Journal of Joint Surgery and Research (Sep 2024)
Surgical intervention should be considered for sciatic nerve palsy following total hip arthroplasty using a posterolateral approach
Abstract
Purpose: This single-center study aimed to determine whether surgical neurolysis influences muscle power recovery in sciatic nerve palsy following total hip arthroplasty (THA). Methods: Among 1912 THAs performed between 2007 and 2019, a total of 1575 THAs using a posterolateral approach (primary THA, 1483 cases; revision THA, 92 cases) were retrospectively reviewed. Subjects who showed sciatic nerve palsy with motor disturbance were extracted. Demographic data, muscle power, and sensory disturbance at the onset of palsy and at final follow-up were examined. Subjects were divided into two groups (conservative treatment group and surgical treatment group) and clinical outcomes were compared between the two groups. Positive recovery was defined as muscle power greater than Manual Muscle Test grade 3. Results: Thirteen cases (0.8%), including eight in the conservative treatment group and five in the surgical treatment group, showed post-operative sciatic nerve palsy.

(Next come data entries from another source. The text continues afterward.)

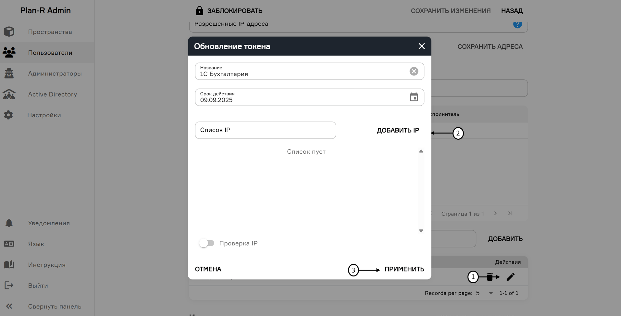Open Пространства via cube icon
Viewport: 621px width, 316px height.
coord(9,31)
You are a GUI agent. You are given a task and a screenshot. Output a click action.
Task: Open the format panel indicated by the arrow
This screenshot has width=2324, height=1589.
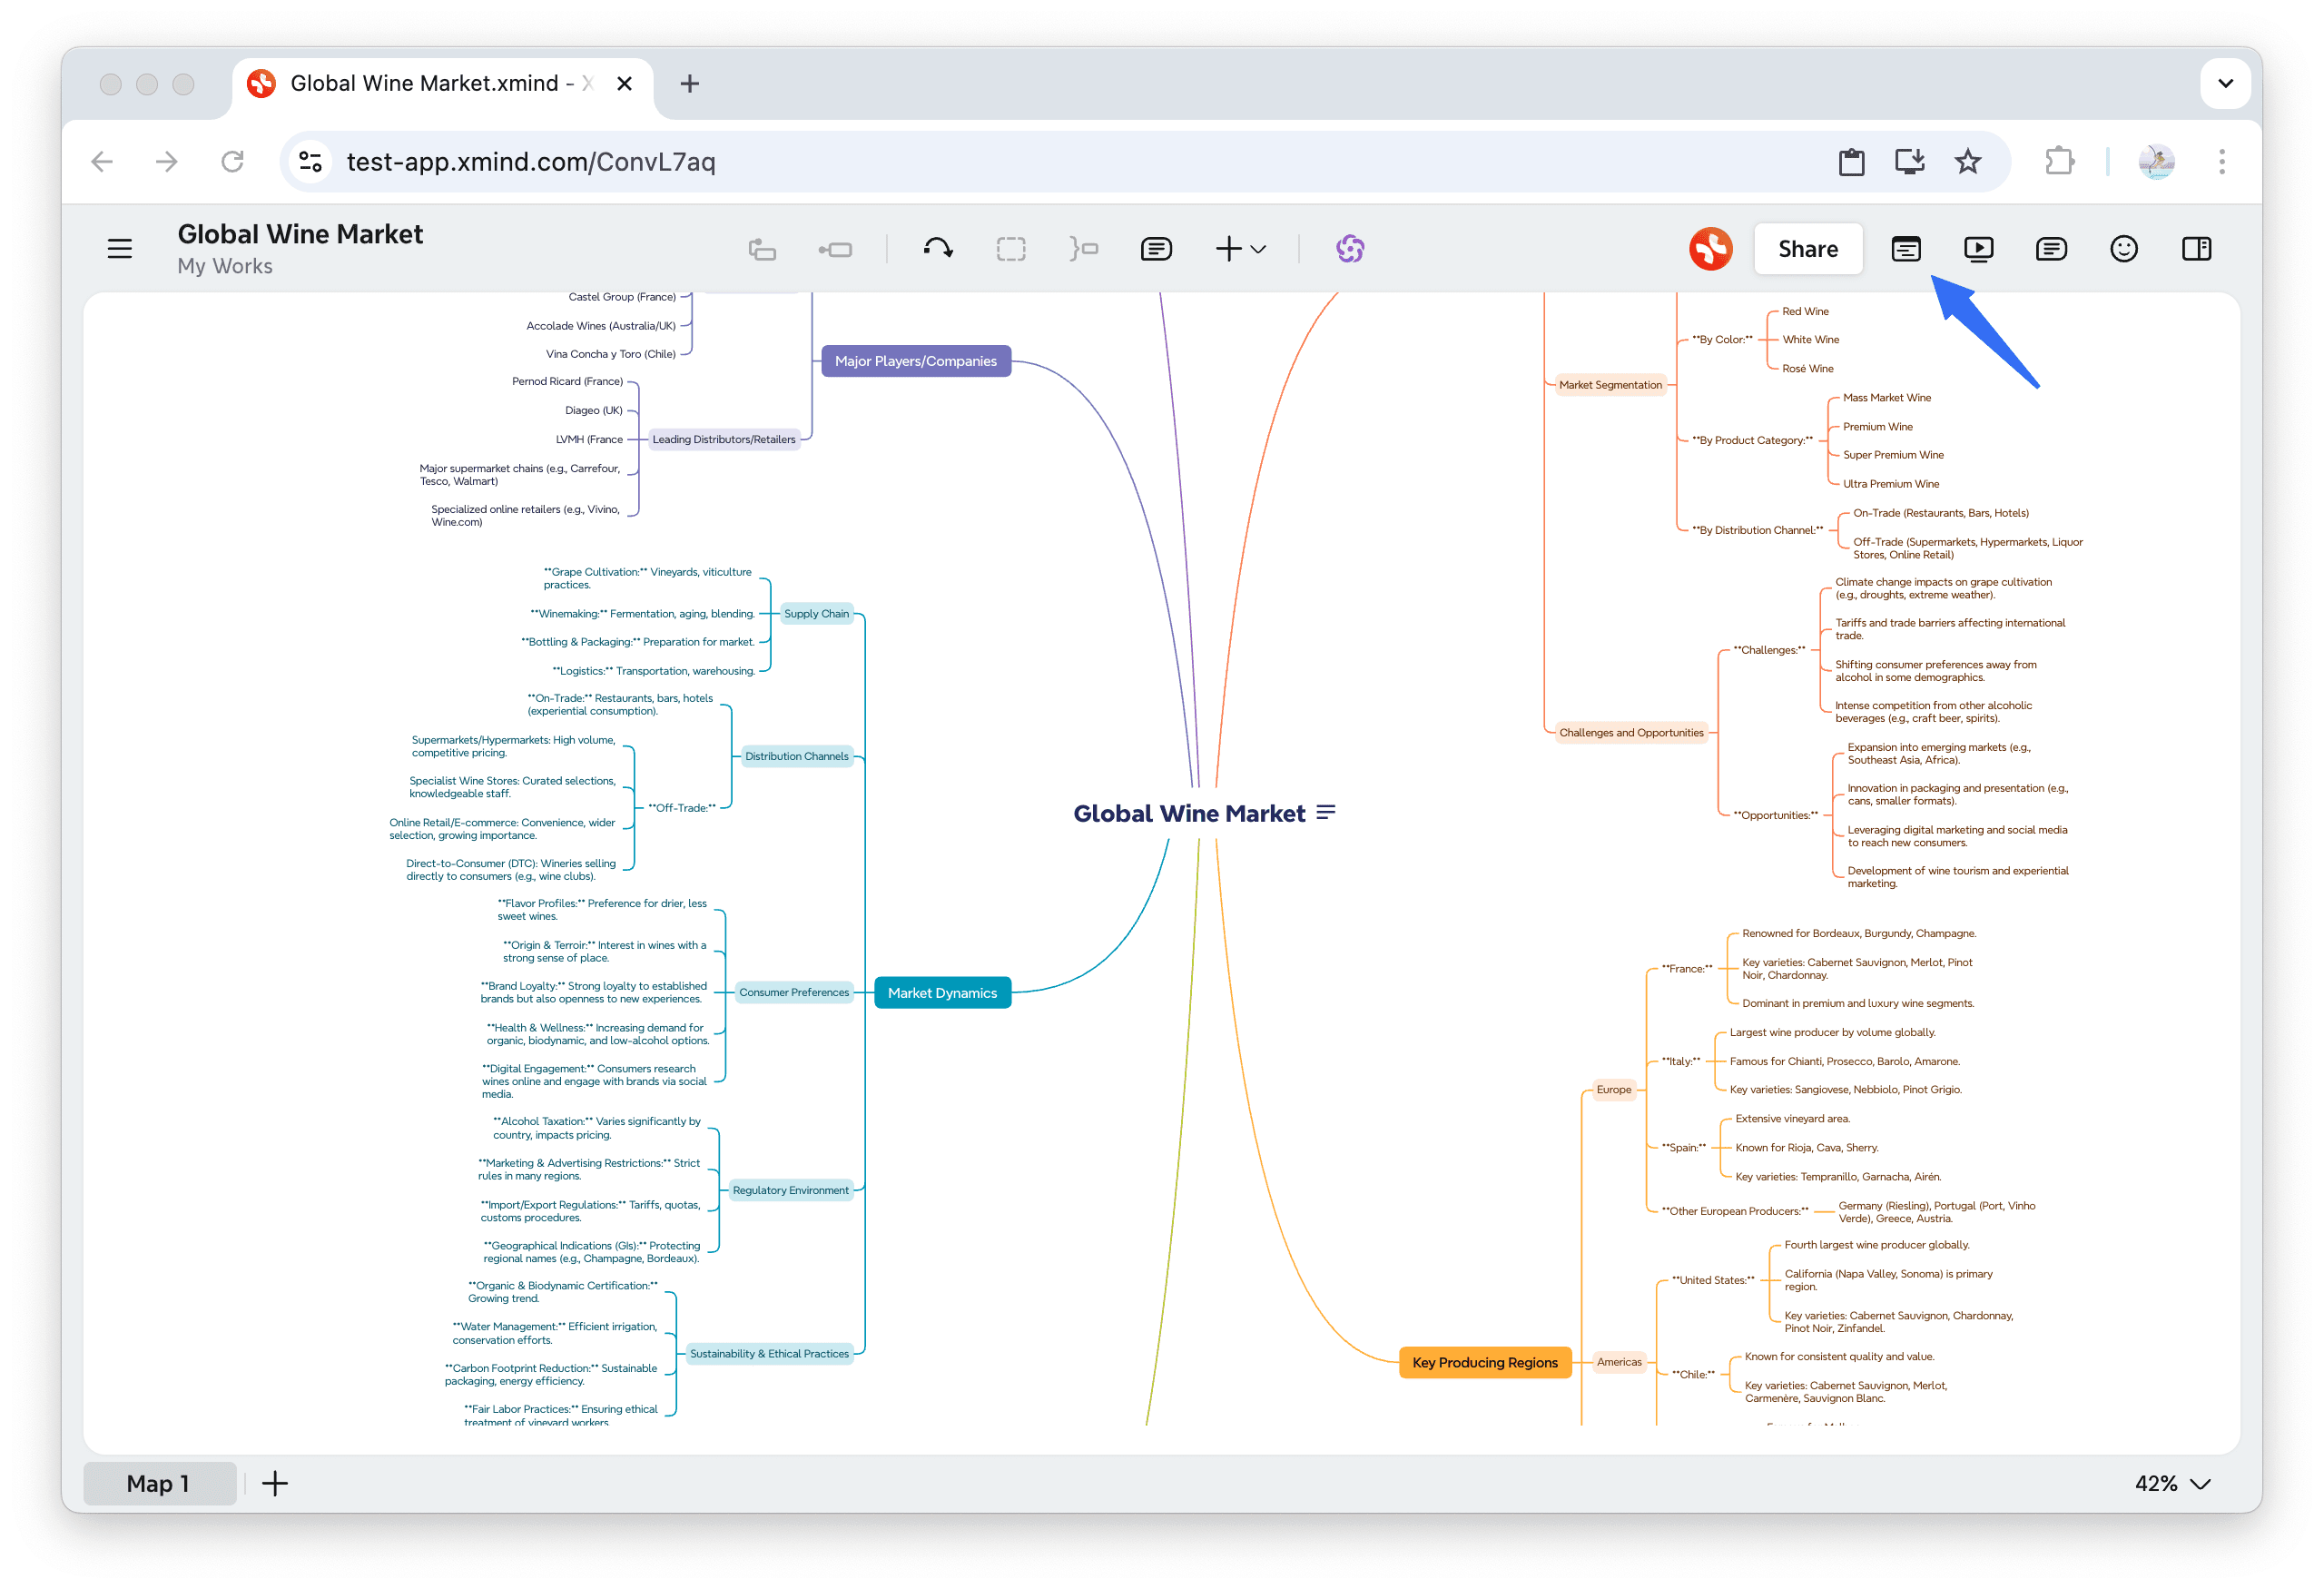click(1905, 249)
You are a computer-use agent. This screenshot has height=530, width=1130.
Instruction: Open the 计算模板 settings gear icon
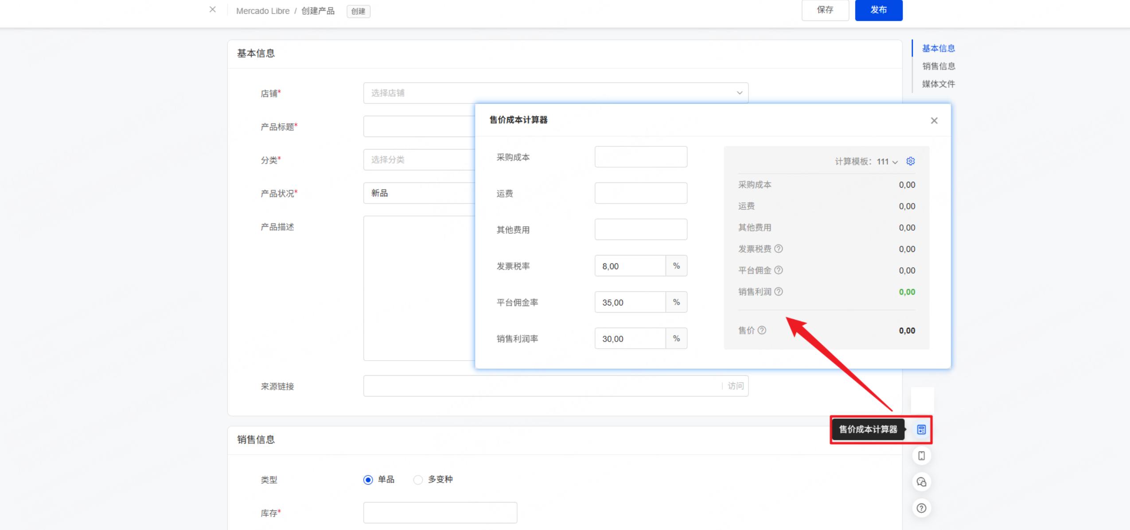click(910, 161)
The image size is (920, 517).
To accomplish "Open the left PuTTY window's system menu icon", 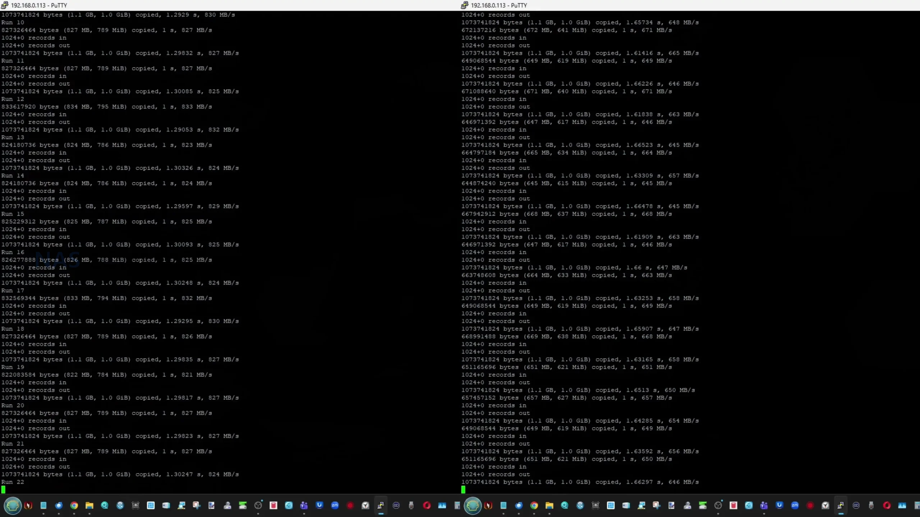I will tap(4, 5).
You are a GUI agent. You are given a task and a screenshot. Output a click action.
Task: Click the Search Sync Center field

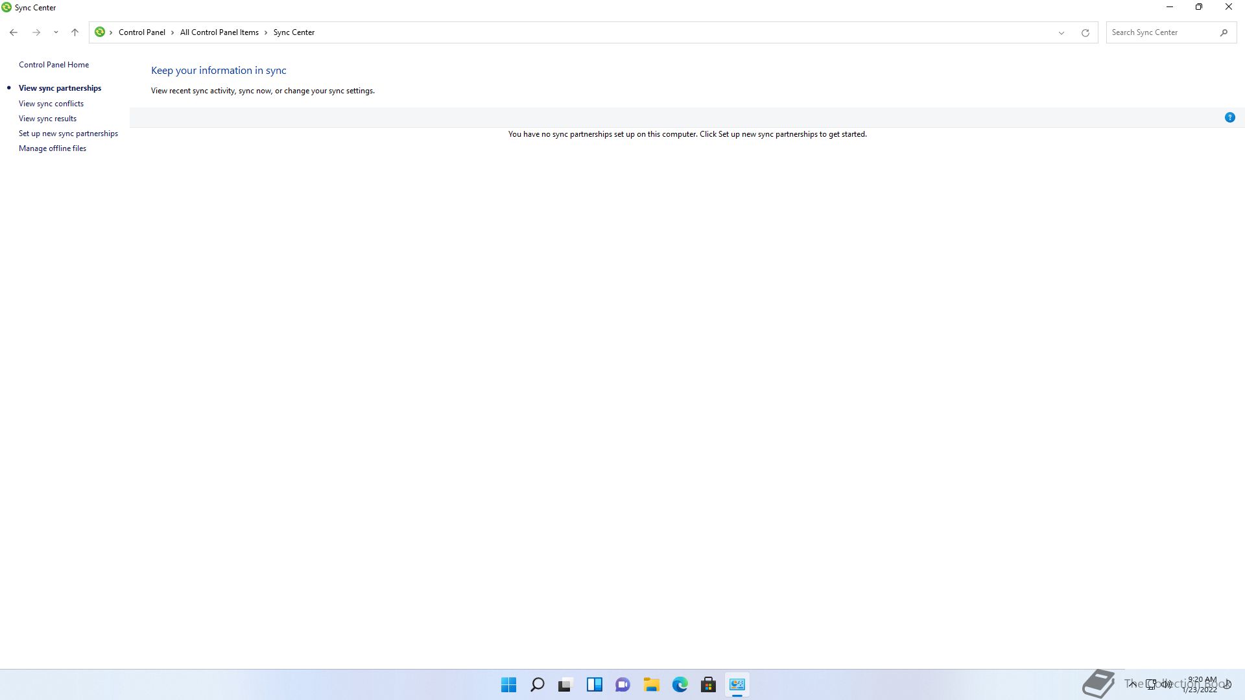pyautogui.click(x=1161, y=32)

Four cases (80.0%) in the surgical treatment group achieved full muscle power recovery. All three subjects who received surgical treatment on the day of onset of palsy achieved full muscle power and sensory recovery. More patients recovered muscle power in the surgical treatment group than in the conservative treatment group. Conclusion: Muscle power recovery was found in 80.0% of cases in the surgical treatment group and 12.5% of the conservative treatment group. All cases that received surgical intervention on the onset day of palsy achieved full muscle power and sensory recovery, whereas no cases achieved full muscle power recovery in the conservative treatment group. Immediate surgical intervention should be considered for sciatic nerve palsy following THA using a posterolateral approach.